Unlike the robust siege machines often depicted in Hollywood films, the Browns believe the horse would have had a more graceful and mythical form. The couple traveled to Greece with a team of students on two occasions to collect as much visual data as possible, looking specifically at the artistic style of the Bronze Age Mycenaeans, who were the early Greeks. The students gathered hundreds of images of horse drawings on vases and analyzed the shapes of little clay horse figurines traditionally given as gifts and used as offerings at Mycenaean burials.

Back at MassArt, students set to work copying the images on paper and then creating small clay and wood models in order to understand the form better. These artistic studies are now being used to design a full-scale Trojan Horse that could eventually be exhibited at the new International Spy Museum in Washington, D.C.

In the summer of 2017, a team of local artisans assembled at Handshouse Studio to begin work on the horse’s head, basing their building techniques off what is known about the shipbuilding techniques used at the time. As with all Handshouse projects, every step of the process is an opportunity for the participants to learn something new about the history and the culture of the people who made the object. “Because this was the Bronze Age, we’ve had students replicate period tools, like the axes that would have used,” says Rick.

To help expand the Trojan Horse project’s reach to a greater audience, the Handshouse team launched The 1,000 Horse Project and invited art educators and professional ceramicists from across the country to participate. “We asked art teachers to have their students look at the images we provide and make their horses as accurately as possible,” says Rick. The 1,000 Horse Project with 1,000 or more miniature votive horses slated to be exhibited in Washington D.C. in 2019.

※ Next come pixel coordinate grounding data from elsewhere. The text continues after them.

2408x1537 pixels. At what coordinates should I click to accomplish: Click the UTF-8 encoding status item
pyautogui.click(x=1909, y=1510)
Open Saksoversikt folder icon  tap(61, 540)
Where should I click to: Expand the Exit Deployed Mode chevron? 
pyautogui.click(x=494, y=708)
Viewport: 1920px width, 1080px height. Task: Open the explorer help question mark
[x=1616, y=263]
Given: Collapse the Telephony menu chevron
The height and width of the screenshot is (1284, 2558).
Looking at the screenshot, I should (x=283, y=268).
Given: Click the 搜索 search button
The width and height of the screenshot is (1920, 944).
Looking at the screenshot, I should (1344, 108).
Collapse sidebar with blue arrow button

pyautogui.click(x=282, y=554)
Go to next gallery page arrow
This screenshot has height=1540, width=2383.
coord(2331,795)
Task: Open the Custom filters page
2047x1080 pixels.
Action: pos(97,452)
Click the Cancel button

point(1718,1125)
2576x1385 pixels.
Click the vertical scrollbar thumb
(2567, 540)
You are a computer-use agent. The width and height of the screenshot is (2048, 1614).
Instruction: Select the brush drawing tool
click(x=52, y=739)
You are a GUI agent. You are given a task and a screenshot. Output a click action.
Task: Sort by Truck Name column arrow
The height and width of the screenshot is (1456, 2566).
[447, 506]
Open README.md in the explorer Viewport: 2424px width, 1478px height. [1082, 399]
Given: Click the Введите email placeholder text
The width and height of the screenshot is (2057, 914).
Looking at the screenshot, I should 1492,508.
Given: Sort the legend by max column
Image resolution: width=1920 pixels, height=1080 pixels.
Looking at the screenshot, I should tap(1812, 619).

“I think people really enjoy working with their hands and learning history by producing something,” says Marie Brown, educational director at Handshouse Studio and one of the people who rolled up her sleeves to help build the head of the Trojan Horse. “The students come to see that they’re part of this much bigger thing. It’s very profound.” As the name Handshouse Studio suggests, each sculptural project is the “work of many hands” and that is forever part of its legacy.